Social care cannot run on goodwill alone

Our 2026 Workforce Priorities report sets out why action on pay, progression and investment can’t wait, writes CCPS’s Policy Manager Alison Christie

Scotland’s social care workforce makes an extraordinary contribution, but it cannot keep being asked to do more with less.

Published this week, CCPS’s Workforce Priorities 2026 report draws on the experiences of our members across adult and children’s services and sends a clear message: if ministers want a resilient, sustainable social care system, they need to invest in the people who deliver it.

This is a workforce that builds relationships, supports people to live full lives, and strengthens families, communities and the economy. Yet too often, that contribution is praised in principle while undervalued in practice.

The warning from members is stark.
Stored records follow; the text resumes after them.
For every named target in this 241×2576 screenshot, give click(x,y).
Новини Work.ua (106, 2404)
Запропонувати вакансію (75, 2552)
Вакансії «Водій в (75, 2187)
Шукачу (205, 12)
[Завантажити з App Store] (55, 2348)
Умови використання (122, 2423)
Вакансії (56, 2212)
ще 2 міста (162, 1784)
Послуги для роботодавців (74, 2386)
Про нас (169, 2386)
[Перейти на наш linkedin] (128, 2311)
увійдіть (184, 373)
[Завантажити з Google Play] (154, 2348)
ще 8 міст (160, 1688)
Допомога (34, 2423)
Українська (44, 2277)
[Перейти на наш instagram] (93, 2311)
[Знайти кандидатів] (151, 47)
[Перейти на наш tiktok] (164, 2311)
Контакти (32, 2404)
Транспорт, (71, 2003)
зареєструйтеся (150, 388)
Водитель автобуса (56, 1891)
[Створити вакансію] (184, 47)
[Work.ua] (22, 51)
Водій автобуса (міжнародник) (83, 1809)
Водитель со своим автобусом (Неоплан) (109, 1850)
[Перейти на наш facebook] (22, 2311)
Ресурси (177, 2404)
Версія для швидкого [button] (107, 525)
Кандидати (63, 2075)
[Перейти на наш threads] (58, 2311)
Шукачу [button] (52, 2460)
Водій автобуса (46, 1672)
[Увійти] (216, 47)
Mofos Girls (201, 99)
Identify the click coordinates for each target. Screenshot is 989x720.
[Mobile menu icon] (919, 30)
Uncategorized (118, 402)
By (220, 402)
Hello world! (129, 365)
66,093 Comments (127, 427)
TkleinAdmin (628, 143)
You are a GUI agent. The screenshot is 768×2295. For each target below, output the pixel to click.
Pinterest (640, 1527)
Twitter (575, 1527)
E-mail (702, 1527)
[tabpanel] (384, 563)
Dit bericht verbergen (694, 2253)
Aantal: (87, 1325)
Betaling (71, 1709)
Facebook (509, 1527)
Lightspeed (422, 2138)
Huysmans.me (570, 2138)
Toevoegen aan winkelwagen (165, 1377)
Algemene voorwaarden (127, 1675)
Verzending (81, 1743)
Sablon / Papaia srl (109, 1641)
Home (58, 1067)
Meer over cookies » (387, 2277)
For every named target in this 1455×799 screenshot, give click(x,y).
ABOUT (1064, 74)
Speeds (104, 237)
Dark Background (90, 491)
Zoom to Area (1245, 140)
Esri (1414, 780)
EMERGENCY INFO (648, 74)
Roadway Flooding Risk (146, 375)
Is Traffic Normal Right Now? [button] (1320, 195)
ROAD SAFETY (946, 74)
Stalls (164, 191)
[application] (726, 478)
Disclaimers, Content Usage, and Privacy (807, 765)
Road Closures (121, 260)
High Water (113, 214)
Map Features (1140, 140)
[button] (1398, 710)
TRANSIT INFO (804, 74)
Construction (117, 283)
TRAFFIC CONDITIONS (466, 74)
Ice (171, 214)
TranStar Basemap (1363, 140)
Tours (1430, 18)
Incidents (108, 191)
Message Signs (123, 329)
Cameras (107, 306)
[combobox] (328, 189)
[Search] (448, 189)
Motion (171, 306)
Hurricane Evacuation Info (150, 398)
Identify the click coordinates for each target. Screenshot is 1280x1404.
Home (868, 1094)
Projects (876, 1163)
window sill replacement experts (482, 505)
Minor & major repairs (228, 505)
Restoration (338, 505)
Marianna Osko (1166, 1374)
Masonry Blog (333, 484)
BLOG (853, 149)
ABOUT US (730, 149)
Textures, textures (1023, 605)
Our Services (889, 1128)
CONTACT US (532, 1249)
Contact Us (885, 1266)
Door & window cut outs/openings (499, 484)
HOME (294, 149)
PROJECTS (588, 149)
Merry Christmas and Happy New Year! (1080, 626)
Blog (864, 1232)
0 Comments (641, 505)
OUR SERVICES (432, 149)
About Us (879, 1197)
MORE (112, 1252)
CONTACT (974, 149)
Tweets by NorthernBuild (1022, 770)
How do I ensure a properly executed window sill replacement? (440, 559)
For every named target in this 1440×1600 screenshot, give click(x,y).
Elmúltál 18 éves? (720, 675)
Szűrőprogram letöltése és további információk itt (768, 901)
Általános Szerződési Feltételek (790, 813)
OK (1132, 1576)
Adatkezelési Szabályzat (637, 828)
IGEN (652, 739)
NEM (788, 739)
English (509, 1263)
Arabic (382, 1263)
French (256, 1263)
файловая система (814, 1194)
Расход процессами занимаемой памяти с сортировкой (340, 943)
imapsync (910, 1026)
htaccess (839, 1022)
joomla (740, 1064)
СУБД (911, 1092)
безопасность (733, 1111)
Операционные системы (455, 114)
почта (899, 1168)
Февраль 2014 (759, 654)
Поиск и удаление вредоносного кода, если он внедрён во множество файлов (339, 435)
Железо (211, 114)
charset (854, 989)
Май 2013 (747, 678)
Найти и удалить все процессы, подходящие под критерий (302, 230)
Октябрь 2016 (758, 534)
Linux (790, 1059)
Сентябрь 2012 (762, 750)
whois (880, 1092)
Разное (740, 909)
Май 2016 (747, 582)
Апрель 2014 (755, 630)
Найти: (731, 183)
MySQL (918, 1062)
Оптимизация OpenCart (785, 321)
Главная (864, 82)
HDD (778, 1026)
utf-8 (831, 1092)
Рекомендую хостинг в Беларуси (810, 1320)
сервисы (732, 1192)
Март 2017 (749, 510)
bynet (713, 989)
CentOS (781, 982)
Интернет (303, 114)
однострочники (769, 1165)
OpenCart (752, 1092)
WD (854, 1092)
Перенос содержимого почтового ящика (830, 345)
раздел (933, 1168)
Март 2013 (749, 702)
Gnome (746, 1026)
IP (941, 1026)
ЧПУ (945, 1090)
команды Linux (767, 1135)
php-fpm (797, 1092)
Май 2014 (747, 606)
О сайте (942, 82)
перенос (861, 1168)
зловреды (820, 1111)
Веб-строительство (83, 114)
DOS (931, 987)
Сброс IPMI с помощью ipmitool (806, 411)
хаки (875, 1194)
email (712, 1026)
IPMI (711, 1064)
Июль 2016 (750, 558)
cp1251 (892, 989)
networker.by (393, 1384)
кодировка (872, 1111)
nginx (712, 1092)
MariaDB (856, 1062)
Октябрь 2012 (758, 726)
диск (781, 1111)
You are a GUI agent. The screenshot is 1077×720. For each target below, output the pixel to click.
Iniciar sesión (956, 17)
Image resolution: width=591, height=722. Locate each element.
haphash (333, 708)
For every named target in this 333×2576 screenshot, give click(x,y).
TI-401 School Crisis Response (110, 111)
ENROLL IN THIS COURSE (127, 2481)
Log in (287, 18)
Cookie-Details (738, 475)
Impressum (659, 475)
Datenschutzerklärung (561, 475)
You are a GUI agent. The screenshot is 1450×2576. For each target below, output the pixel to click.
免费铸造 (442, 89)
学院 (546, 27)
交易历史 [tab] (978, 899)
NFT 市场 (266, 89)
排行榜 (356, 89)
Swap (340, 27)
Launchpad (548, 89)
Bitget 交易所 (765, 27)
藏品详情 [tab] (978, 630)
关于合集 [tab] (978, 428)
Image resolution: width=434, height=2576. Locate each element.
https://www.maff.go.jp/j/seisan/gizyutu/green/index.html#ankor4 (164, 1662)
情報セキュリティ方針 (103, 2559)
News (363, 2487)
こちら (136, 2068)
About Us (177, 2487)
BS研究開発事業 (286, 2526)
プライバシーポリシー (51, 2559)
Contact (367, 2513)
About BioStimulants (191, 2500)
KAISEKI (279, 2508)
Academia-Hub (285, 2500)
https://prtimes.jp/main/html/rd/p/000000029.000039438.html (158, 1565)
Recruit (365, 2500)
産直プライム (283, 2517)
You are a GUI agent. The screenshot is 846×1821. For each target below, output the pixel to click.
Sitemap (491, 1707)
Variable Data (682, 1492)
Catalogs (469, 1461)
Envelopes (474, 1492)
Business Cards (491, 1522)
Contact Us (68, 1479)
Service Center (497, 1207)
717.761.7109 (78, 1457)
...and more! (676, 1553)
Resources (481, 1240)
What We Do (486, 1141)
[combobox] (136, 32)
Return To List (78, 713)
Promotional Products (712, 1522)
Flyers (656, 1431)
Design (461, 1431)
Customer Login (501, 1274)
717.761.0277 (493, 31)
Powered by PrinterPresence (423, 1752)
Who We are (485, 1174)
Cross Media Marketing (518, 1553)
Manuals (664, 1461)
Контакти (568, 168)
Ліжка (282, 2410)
As one put it: “We can’t expect goodwill to carry people forever.”

A workforce under pressure

The pressure on the workforce is no longer a warning sign. It is a daily reality. Recruitment and retention remain major challenges, with low pay continuing to drive turnover and deepen instability across services.

The pay gap tells its own story. In 2019, the difference between not-for-profit social care workers and their NHS counterparts stood at £2,400. By April 2025, it had widened to £3,770. That is not sustainable for a sector expected to recruit, retain and reward skilled staff.

At the same time, changes to UK visa rules have led to an 88% drop in Health and Care Worker visas for caring roles, squeezing an already stretched labour market even further.

The case for investment

The answer is not complicated. If Scotland is serious about reform, it has to be serious about investment. Underfunding remains the single biggest barrier to building the workforce social care needs.

That means matching warm words about the value of social care with real action on pay and conditions. These are skilled, regulated roles that demand judgement, responsibility and continual learning. Funding decisions need to reflect that reality.

It also means creating careers people can stay in. Flat structures and weak pay progression in senior roles are hindering retention and making it harder to build a stable, experienced workforce for the future.

As the report puts it: “Social care must be understood for its significant and tangible contribution to individual, family, community and economic wellbeing. Investing in social care and its staff is an investment in people.”

“CCPS and its members stand ready to work collaboratively with partners across the system to develop workforce policies that deliver parity of esteem, pay, and conditions between third sector providers and public sector employers.”

Learning, leadership and the long term

The same applies to learning and development. Training, qualifications and continuous professional learning should help people grow and stay in the sector. Too often, they are still shaped by fragmented systems, outdated thresholds and unnecessary bureaucracy.

CCPS members called for qualification frameworks that better reflect real-world practice and properly funded education pathways.

For those working with children and young people, the message is just as urgent. The ambitions of The Promise will not be met without long-term investment in the workforce expected to deliver it.

Members also called for improvements to leadership development, saying that there is currently too much emphasis on management compliance. Instead, we need leadership that is relational, values-driven and capable of building strong workplace cultures.

And while digital change matters, social care will always depend on human connection. Change and improvement cannot be built around systems alone. It has to be built around people.

A shared starting point

The challenge now is clear. Scotland cannot keep relying on the dedication of a workforce that is too often underpaid, undervalued and stretched beyond what is sustainable.

CCPS and its members stand ready to work collaboratively with partners across the system to develop workforce policies that deliver parity of esteem, pay, and conditions between third sector providers and public sector employers.

A central part of this approach is introducing sectoral bargaining in the voluntary social care sector. This must be done with the Scottish Government, third sector employers, and trade unions having an equal voice at the negotiating table.

If social care is truly valued, that value must be reflected in funding, pay, career progression, and long-term workforce planning.